Yuhang’s final shot is of the woman lying dead in the clutches of the dead security guard, so the presumption (as hinted at in “Nodding Scoop”) is that ghosts can take over the body of another and trick both parties into seeing completely different people, causing them to react defensively. In “Nodding Scoop” the boy thinks he sees the dead woman and tries to strangle his friend, and in “Anybody Home” it’s the woman who believes she’s being strangled by the ghost of her dead lover.

The flaw in Yuhang’s finale is that the twist flashback barely conveys any new information: after their brief exhange in a parked car, the man is seen standing by a river front in deep contemplation, while the woman heads off for a walk along the highway. We can only presume he committed suicide based on his sudden return via the security guard’s cadaver.

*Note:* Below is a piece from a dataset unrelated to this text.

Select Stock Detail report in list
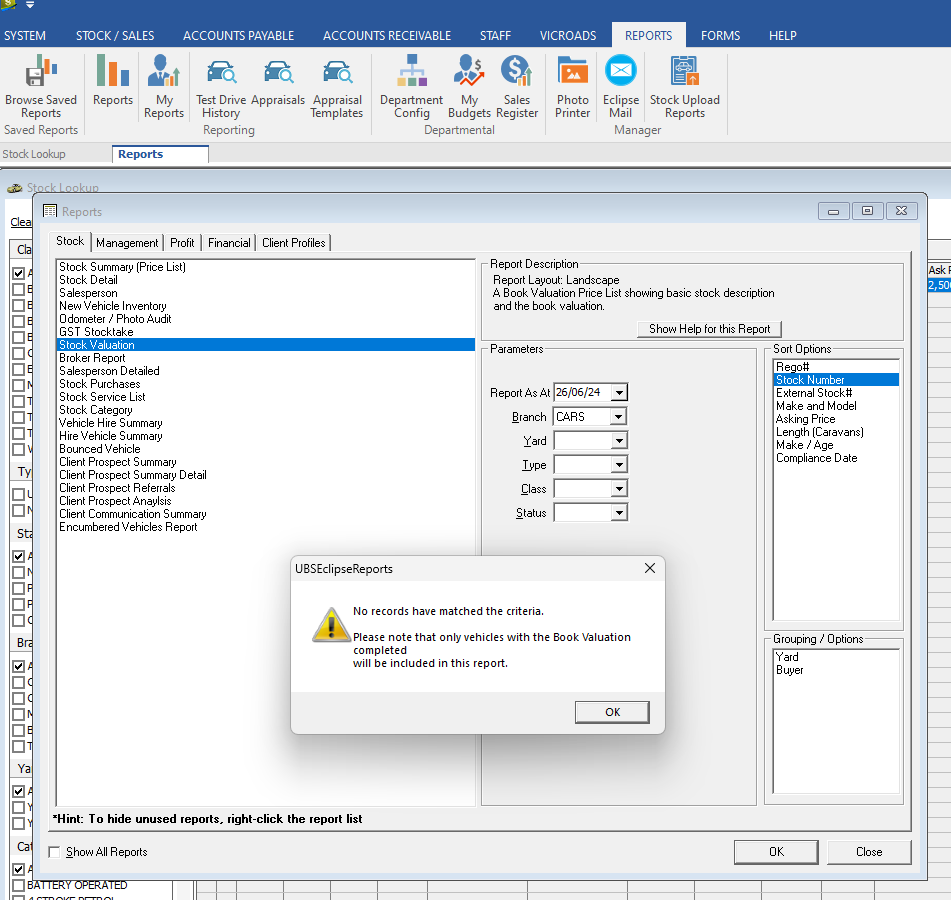This screenshot has width=951, height=900. coord(88,280)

Secondly, Yuhang also breaks the narrative wall he’s set up from the start: once the woman has dragged the guard into the kitchen and finishes him off with a hammer, the apartment’s power goes dead, and the rest of the segment is no longer being told through hidden cameras, except at the very end.

By suddenly cutting from a reality TV style to traditional film narrative, the short becomes a ‘movie,’ and loses the edginess of peeking into peoples’ private environs. The switch also mandates that whatever is being shown will be inherent to a conventional horror movie, and therefore predictable. Moreover, Yuhang used the same building as Lee, including the same stairwells, lobby, and elevators – a decision that cheapens both segments.

The connective material in Visits comes from a theme of ghosts, but it’s odd that the film’s producer didn’t aim for stories with ghosts having starkly different past histories, much in the way there are two women involved with married men. The film is bookended by a radio station host who explains the seasonal festival, and then returns at the end, opening up a Q&A session and finding himself speaking to a ghost.

Bone House Asia has included a making-of featurette featuring interviews with each of the directors, as well as main actors and the film’s producer. The overall theme is of making a mainstream film in Malaysia, and the hopes of the project bringing further interest in filming outside of the major Asian markets. In spite of the enthusiasm and optimism among the filmmakers, Visits is too light on scares, but it does provide faint glimpses of a culture that’s rarely shown in western markets.

The 1.33:1 transfer is adequate, there are four chapter stops, and the menu is derived from the striking cover art and poster. The soundtrack, however, is a mono mix with very low dialogue levels. (One suspects an error in the master, where perhaps one track from a Dolby 2.0 surround mix was used by accident.)